Tanrı’nın insanoğluna bahşettiği iki nimetten ilki: Unutmak. En ince ayrıntıları ile kendi kainatımıza işlediğimiz o şeyin, yavaş yavaş eridiğini hissederiz, hissedilmeye itiliriz veyahut hissettiğimizi sanarız. Adına ne derseniz deyin. Bize verilen bu armağanın en büyük düşmanı olan hislerimiz, ardına anıları alıp dayanıyor kapımıza. Kızıl gökyüzü bile göğüs kafesimize vurmuyor mu akşamüstleri bir ince hüzün ile. Bir daha şiir okumamaya yemin etmiş kaç dudak var aramızda? Kaç kalemin mürekkebi küstü saman kağıtlarına? Gülerken kırışan dudak kenarlarında kaç ahd’ın ahı var gizlenen?
Unutmak; zaman eşliğinde boğazımızdaki düğümleri öğütmek ya da o düğümlerle yaşamaya çalışmak. Kulağımıza küpe değil de ince bileklerimize sarmal doladığımız zincirlerdir asıl kimliğimiz.

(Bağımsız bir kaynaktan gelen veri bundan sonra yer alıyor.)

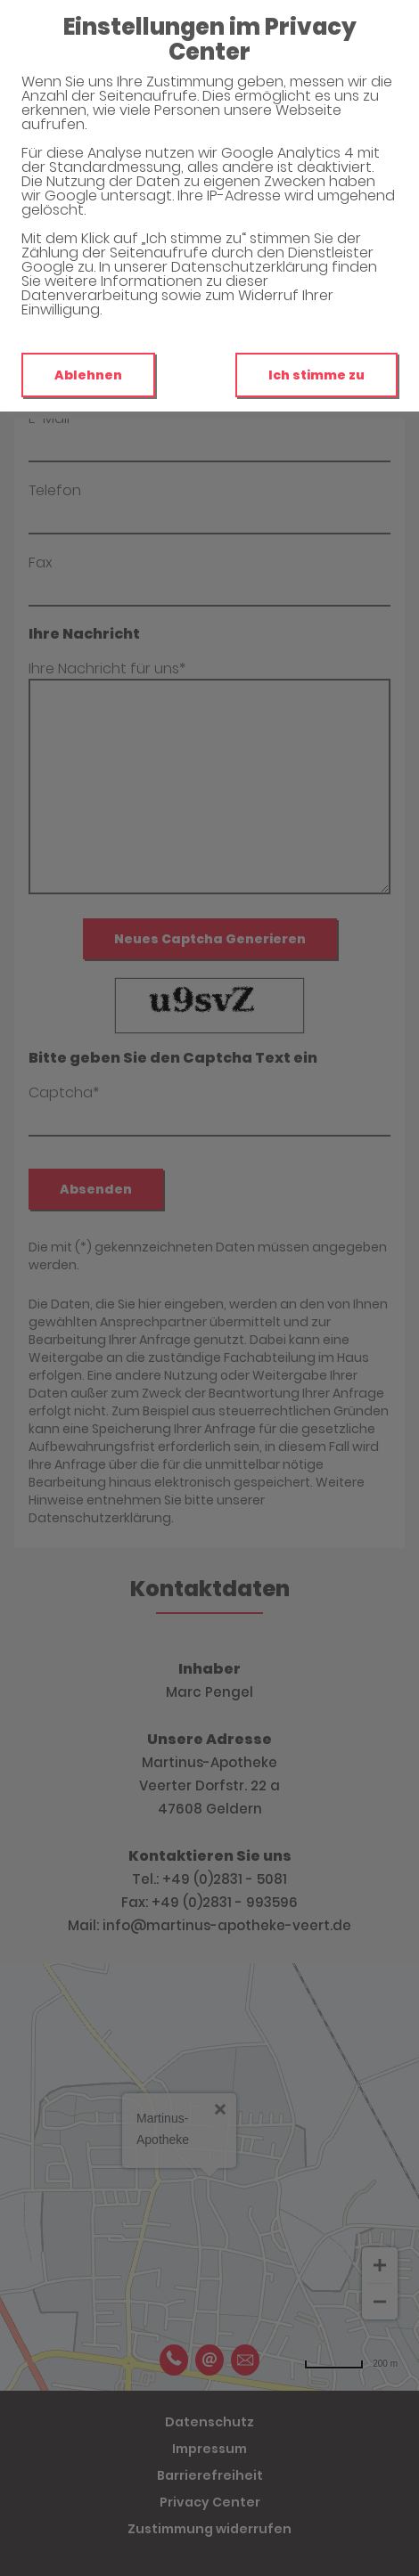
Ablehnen (88, 375)
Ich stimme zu (316, 375)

Tan yerinden güneşle beraber uyanan yaşam döngüsü. Nereye dokunacağını bilmeyen sözcüklerin doğumu. Her merhabaya olduğu gibi her vedaya yüz tutmak; bir doğumun sonunu da beraberinde getirdiği gibi. Yirmi bir gram ruha ağır gelen dağılmış, omuz hizasındaki saçlar ve bu saçlara dokunan isimsiz yakarışlar. Güneşin her bir ışınının tenine değecek noktasını ezberlemek. Gelmiş ve gelecek olan tüm iyi niyetlere şer amellere bel bükmek.

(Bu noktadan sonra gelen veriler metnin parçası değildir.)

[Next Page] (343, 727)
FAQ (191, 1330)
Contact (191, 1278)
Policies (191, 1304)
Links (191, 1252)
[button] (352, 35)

Mutluluklarını, hiç olmadık yerde aniden karşısına çıkıveren umutlarını heybesinde taşıyan var mı ki? Güzel lütufları, manidar sözleri kasımpatıya sarıp cebinde saklayanlar kimler ki? Oysa her bir adımda yanına kamçısını, kefareti güç kelimeleri, gökyüzünün mavi değil de gri rengini göz perdesi yapıp öyle aşmıyor muyduk engellerimizi? Kuşku… Kuşku ile bakmıyor muyuz her göz bebeğine? Nedir bu ruhumuzun çeperine ördüğümüz surlar? Büyümek dediğimiz şey aslında bir baş kaldırış değil miydi? Zamanın, nefesi yüzümüze soluyuşuna alışmaktır asıl yaşın kemale ermesi. Yenilgiye atılmış her bir kulacı artık yavaş yavaş sineye çekmektir. Bazen bir başarısızlık bazen de bir teslimiyet halidir; Tanrı’nın ikinci büyük nimeti olan alışmak.
Ey zihnimde tabakalaşmış bu esaret döngüsü!
Ey sokaklarıma dökülen yaban, hoyrat adımlar!
Yıldızların ışıltısını kaybettiği, ayın yüzünün düştüğü geceden selam olsun!